George Santos, the Republican congressman exposed as a pathological liar who “fabricated his life story” to get elected, has defied calls to resign.
Four House of Representatives Republicans have now said Mr Santos should step down as representative for New York’s third district after party officials said a CV he used to bolster his candidacy was littered with fabrications.
New York Republicans have declared Mr Santos a “fraud” and a “disgrace to the House of Representatives” for lying about his background, family history, work experience and religion to win his seat at November’s midterm elections.
Mr Santos, 34, presented himself as the “living embodiment of the American dream” at the midterms. He campaigned as the openly gay son of Brazilian immigrants, the Jewish grandson of Holocaust survivors and a Wall Street banker, but has seen a catalogue of untruths unravel in recent days.

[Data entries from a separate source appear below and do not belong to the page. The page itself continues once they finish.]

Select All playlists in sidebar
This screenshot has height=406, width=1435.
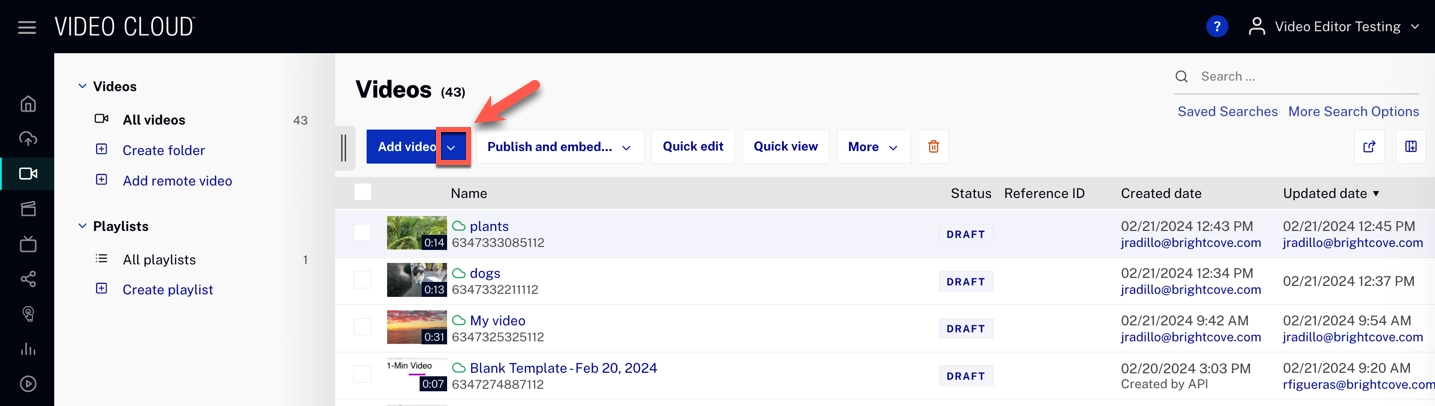click(159, 260)
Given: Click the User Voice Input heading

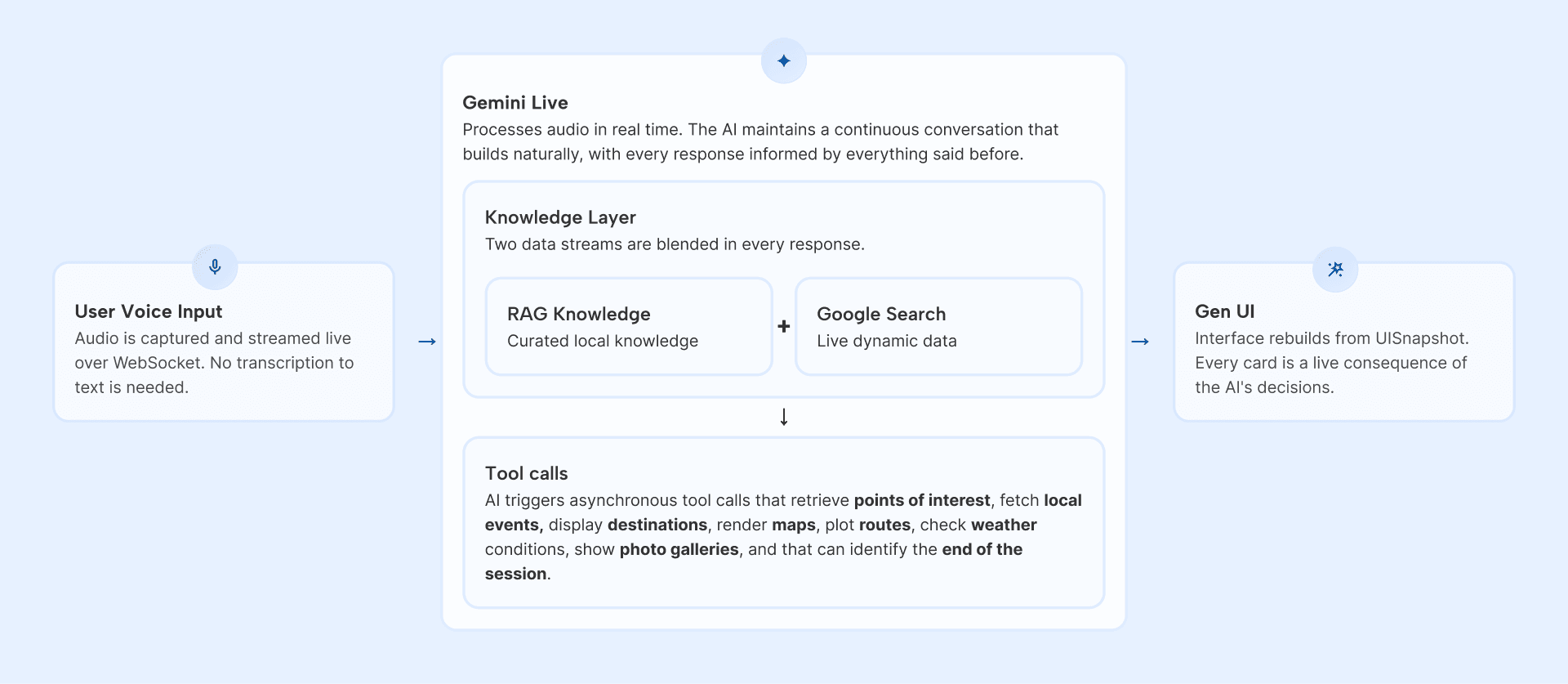Looking at the screenshot, I should tap(149, 311).
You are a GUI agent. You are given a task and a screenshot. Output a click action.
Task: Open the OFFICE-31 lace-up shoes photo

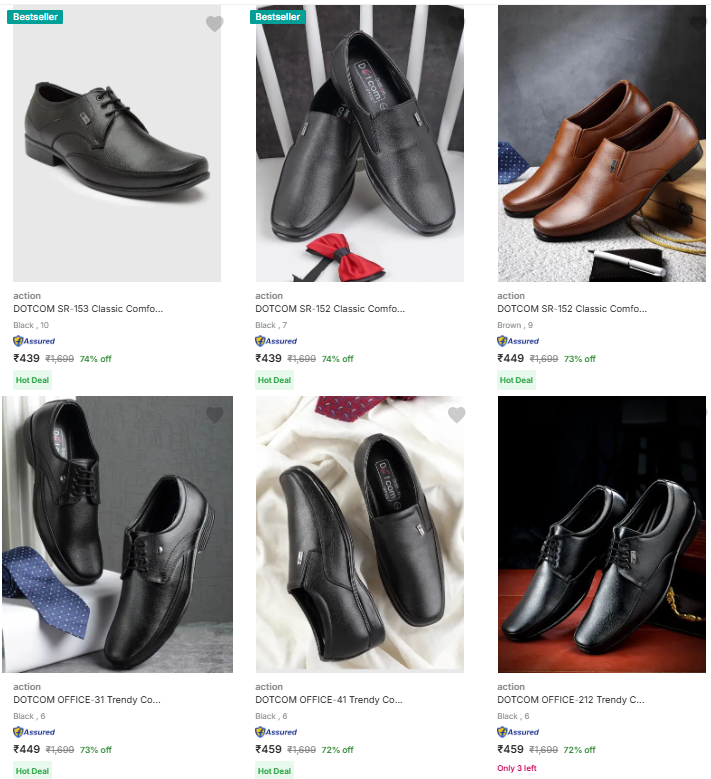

He has confessed to lying about working for two Wall Street banks and has been exposed for claiming his mother was killed in the World Trade Centre on 9/11; she died in 2016.
Mr Santos also said his grandparents fled the Holocaust, but no record of them can be found, and he has admitted he was not Jewish, as he claimed, but “Jew-ish”. He now faces local, state and federal investigations in the US, and a fraud case in Brazil.
The uproar surrounding Mr Santos has not abated since the House was sworn in last Friday but he refused to budge.
Hounded by reporters in congress, he repeatedly said he would not step down.
At a press conference on Long Island on Wednesday, Joseph Cairo Jr, chairman of the Nassau County Republican committee, denounced Mr Santos’s election as a “campaign of deceit, lies and fabrication”.
Republican leaders have sidestepped questions about Mr Santos, apparently unwilling to force him out and erode the party’s slender majority in the house.
Republican House Speaker Kevin McCarthy said Mr Santos would not sit on any powerful congressional committees, but insisted: “He will continue to serve … he has to answer to the voters and the voters will make another decision in two years.”
Allegations about Mr Santos’s murky finances continue to swirl. When he first ran for congress in 2020 he claimed to have no financial assets at all. Two years later he was able to lend his campaign more than $US700,000 ($1.07m) and reported a $US750,000 salary and the receipt of more than $US1m from other business interests.